▶ [WORK INSTRUCTION] What follows is a listing to be repeated in full and without alteration.
**** DATA UNDER STUDY ****
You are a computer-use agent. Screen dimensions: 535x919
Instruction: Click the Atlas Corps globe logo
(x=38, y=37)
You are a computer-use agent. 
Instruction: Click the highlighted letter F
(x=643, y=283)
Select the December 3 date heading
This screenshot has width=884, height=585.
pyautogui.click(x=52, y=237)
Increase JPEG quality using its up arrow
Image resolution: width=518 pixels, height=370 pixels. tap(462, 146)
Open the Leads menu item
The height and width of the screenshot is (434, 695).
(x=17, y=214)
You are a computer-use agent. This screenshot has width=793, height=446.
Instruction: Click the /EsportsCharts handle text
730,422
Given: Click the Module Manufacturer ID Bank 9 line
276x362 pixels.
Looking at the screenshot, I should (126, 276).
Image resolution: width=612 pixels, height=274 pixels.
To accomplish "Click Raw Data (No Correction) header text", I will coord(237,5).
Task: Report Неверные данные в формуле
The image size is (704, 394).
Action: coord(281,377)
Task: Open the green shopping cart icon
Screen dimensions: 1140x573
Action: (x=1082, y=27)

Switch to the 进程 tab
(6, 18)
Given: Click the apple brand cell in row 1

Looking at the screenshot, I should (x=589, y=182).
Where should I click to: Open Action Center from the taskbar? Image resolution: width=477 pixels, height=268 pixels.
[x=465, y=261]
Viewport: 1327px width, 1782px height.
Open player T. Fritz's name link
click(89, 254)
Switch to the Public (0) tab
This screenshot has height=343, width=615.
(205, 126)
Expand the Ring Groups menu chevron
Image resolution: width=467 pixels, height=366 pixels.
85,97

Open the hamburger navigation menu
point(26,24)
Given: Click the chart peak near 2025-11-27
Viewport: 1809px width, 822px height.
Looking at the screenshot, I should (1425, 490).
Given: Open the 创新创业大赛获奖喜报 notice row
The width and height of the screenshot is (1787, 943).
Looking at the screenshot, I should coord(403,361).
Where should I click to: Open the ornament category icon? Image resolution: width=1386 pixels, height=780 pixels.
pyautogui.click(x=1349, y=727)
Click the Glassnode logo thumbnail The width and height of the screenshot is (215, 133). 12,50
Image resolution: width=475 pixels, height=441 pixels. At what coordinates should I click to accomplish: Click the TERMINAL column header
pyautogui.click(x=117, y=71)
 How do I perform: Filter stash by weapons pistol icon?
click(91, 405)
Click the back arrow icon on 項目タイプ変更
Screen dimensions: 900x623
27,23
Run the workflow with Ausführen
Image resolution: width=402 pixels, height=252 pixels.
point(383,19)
****
▶ [RESPONSE BOX]
You are a computer-use agent. Screen dimensions: 535x919
Instruction: Click the Atlas Corps globe logo
(x=38, y=37)
You are a computer-use agent. 
Instruction: Click the highlighted letter F
(x=643, y=283)
Select the December 3 date heading
This screenshot has width=884, height=585.
pyautogui.click(x=52, y=237)
Increase JPEG quality using its up arrow
Image resolution: width=518 pixels, height=370 pixels. tap(462, 146)
Open the Leads menu item
The height and width of the screenshot is (434, 695).
(x=17, y=214)
You are a computer-use agent. This screenshot has width=793, height=446.
Instruction: Click the /EsportsCharts handle text
730,422
Given: Click the Module Manufacturer ID Bank 9 line
276x362 pixels.
Looking at the screenshot, I should (126, 276).
Image resolution: width=612 pixels, height=274 pixels.
To accomplish "Click Raw Data (No Correction) header text", I will coord(237,5).
Task: Report Неверные данные в формуле
The image size is (704, 394).
Action: coord(281,377)
Task: Open the green shopping cart icon
Screen dimensions: 1140x573
Action: (x=1082, y=27)

Switch to the 进程 tab
(6, 18)
Given: Click the apple brand cell in row 1

Looking at the screenshot, I should (x=589, y=182).
Where should I click to: Open Action Center from the taskbar? Image resolution: width=477 pixels, height=268 pixels.
[x=465, y=261]
Viewport: 1327px width, 1782px height.
Open player T. Fritz's name link
click(89, 254)
Switch to the Public (0) tab
This screenshot has height=343, width=615.
(205, 126)
Expand the Ring Groups menu chevron
Image resolution: width=467 pixels, height=366 pixels.
85,97

Open the hamburger navigation menu
point(26,24)
Given: Click the chart peak near 2025-11-27
Viewport: 1809px width, 822px height.
Looking at the screenshot, I should (1425, 490).
Given: Open the 创新创业大赛获奖喜报 notice row
The width and height of the screenshot is (1787, 943).
Looking at the screenshot, I should coord(403,361).
Where should I click to: Open the ornament category icon? Image resolution: width=1386 pixels, height=780 pixels.
pyautogui.click(x=1349, y=727)
Click the Glassnode logo thumbnail The width and height of the screenshot is (215, 133). 12,50
Image resolution: width=475 pixels, height=441 pixels. At what coordinates should I click to accomplish: Click the TERMINAL column header
pyautogui.click(x=117, y=71)
 How do I perform: Filter stash by weapons pistol icon?
click(91, 405)
Click the back arrow icon on 項目タイプ変更
Screen dimensions: 900x623
27,23
Run the workflow with Ausführen
Image resolution: width=402 pixels, height=252 pixels.
point(383,19)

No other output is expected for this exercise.